Der Kindergarten Funkelstein in Hochemmingen soll umgebaut und erweitert werden. Während dieser Zeit sollen die Kinder in Container umziehen. Diese wurde vor rund einer Woche aufgestellt.

Gegenwärtig werden die Ausweich-Container bei der Kindertagesstätte Funkelstein in Hochemmingen aufgestellt und die Vorbereitungen für den Umzug getroffen.
Gegenwärtig werden die Ausweich-Container bei der Kindertagesstätte Funkelstein in Hochemmingen aufgestellt und die Vorbereitungen für den Umzug getroffen. | Bild: Hans-Juergen Goetz

Momentan laufen noch Vorarbeiten für die Inbetriebnahme der Container. Der Kindergarten soll jedoch noch vor Weihnachten umziehen. Es müssen noch Absperrungen zur Straße hin vorgenommen werden.

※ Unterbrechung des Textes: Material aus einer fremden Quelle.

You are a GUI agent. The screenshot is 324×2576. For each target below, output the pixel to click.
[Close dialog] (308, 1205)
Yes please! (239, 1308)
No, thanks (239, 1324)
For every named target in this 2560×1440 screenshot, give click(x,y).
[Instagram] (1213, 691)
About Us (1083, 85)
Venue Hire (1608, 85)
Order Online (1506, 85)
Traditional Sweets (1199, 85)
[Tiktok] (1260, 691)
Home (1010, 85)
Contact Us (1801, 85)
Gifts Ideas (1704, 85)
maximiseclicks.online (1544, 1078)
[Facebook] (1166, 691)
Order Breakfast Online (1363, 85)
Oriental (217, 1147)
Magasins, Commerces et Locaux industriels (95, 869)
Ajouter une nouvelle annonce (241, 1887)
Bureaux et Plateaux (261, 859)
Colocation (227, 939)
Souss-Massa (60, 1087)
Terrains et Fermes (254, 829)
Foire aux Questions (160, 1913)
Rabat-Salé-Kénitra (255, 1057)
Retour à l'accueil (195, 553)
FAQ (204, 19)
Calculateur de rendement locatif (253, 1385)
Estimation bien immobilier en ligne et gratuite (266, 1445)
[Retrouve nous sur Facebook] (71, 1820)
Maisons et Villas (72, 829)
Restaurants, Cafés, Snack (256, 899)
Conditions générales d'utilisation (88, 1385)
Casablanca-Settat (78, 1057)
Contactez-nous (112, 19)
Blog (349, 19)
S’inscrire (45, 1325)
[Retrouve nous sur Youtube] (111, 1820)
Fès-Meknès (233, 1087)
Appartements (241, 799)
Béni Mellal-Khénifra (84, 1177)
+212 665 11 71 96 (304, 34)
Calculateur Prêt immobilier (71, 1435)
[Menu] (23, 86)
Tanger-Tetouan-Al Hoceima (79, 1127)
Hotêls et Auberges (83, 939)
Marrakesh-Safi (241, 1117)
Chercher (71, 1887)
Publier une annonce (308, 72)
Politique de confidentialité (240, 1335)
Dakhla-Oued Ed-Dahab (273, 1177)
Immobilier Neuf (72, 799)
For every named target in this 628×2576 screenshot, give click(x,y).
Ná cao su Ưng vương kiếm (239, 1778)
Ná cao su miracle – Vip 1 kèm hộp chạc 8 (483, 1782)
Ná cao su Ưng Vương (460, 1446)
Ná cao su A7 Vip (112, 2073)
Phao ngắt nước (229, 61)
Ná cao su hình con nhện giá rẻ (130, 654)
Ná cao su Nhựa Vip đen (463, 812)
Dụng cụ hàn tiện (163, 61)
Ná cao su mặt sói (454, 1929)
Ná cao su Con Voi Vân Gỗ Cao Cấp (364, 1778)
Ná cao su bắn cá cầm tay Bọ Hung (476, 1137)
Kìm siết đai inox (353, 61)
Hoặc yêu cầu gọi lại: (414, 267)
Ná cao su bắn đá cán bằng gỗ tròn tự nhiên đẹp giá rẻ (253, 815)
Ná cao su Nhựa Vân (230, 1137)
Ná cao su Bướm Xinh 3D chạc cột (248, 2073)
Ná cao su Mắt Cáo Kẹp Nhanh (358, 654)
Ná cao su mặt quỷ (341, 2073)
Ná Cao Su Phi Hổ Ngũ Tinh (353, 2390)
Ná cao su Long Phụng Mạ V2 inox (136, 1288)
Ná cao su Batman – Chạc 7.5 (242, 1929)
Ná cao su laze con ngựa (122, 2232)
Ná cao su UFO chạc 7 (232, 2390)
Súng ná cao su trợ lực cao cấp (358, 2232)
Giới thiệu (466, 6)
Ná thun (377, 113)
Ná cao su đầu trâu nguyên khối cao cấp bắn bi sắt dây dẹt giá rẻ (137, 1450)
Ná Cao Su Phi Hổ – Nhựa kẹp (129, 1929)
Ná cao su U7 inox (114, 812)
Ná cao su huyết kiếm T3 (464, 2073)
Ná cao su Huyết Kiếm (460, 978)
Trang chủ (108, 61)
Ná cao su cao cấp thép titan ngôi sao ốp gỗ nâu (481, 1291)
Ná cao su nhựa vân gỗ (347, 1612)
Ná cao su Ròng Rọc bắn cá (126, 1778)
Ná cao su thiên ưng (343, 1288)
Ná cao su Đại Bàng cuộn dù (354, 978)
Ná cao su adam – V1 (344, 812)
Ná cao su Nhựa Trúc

Der zum Kindergarten gehörende Spielplatz wird ebenfalls gesperrt. Stattdessen wird der öffentliche Spielplatz direkt daneben als Außengelände genutzt. Die Baumaßnahme am Kindergarten soll etwa ein Jahr in Anspruch nehmen. Beginn des Kindergartenumbaus soll Anfang des nächsten Jahres sein.

Diskutiert wurde im Vorfeld unter anderem auch eine Unterbringung der Kinder in der alten Gemeindehalle Hochemmingens, was jedoch aufgrund der dazu erforderlichen umfangreichen Maßnahmen wieder verworfen wurde. Schließlich entschied sich der Gemeinderat für die Anmietung der Container als kostengünstigste Variante.

Ausweich-Container bei der Kita in Hochemmingen.
Ausweich-Container bei der Kita in Hochemmingen. | Bild: Hans-Juergen Goetz

„Es sind keine Baucontainer oder ähnliches, sondern explizit zur Unterbringung von Kindern produzierte Container-Unterkünfte“, erklärte Gunnar Prennig von der Bad Dürrheimer Bauverwaltung seinerzeit dem Gemeinderat. So könnten die Kinder ohne Verzicht auf sonst vorhandenen, pädagogischen Standard die Umbauperiode durchlaufen. Die Container sind mit einander verbunden, es entsteht ein gemeinsamer Gebäudekomplex mit integrierten Sanitäreinrichtungen, Mensa und Schlafraum. Sie wurden extra den Bedingungen der Kindertagesstätte angepasst und bieten bereits genügend Raum für die vorgesehene Erweiterung auf 72 Kindergartenplätze.

Die Hochemminger Kindertagesstätte verfügt über insgesamt 59 Plätze. Nicht alle waren dieses Jahr belegt. Doch es fehlten in der Kernstadt dieses Jahr zehn Plätze, im Jahr 2021/22 sollen nach jetzigem Stand dann 16 Plätze fehlen. Die Erweiterung soll den Mangel an Betreuungsplätzen in der Kernstadt auffangen.

Zur Konzeption erklärte Stadtbaumeister Holger Kurz im Mai dieses Jahres, dass es ein sehr komplexer Planungsprozess gewesen sei. Der Kindergarten ist teilweise in den Räumen des Rathauses untergebracht, das früher eine Schule war. Der Umbau von Schule zu Kindergarten erfolgte vor 40 Jahren. Dementsprechend sind die Strukturen überaltert und entsprechen nicht mehr den heutigen pädagogischen Konzepten und Erfordernissen.

Ausweich-Container bei der Kita in Hochemmingen.
Ausweich-Container bei der Kita in Hochemmingen.

Wesentlich Änderungen im Kindergarten sind der Anbau eines neuen Schlafraums an der Ostseite des jetzigen Gebäudes und die Einrichtung von Räumlichkeiten für eine dritte Gruppe. Durch den Abriss von Trennwänden und die Installation von mobilen Trennwänden werden die momentan zwei großen Gruppenräume erweitert und bieten künftig drei Betreuungsgruppen Platz. Die innere Umgestaltung unterbindet den Störungsverkehr durch die Essensausgabe und die Hol- und Bringsituation. Die Küche wird nach Norden verlagert, im Süden entsteht eine Verglasung mit Öffnung hin zum Garten.

Für den Umbau des Kindergartens investiert die Stadt rund 600 000 Euro.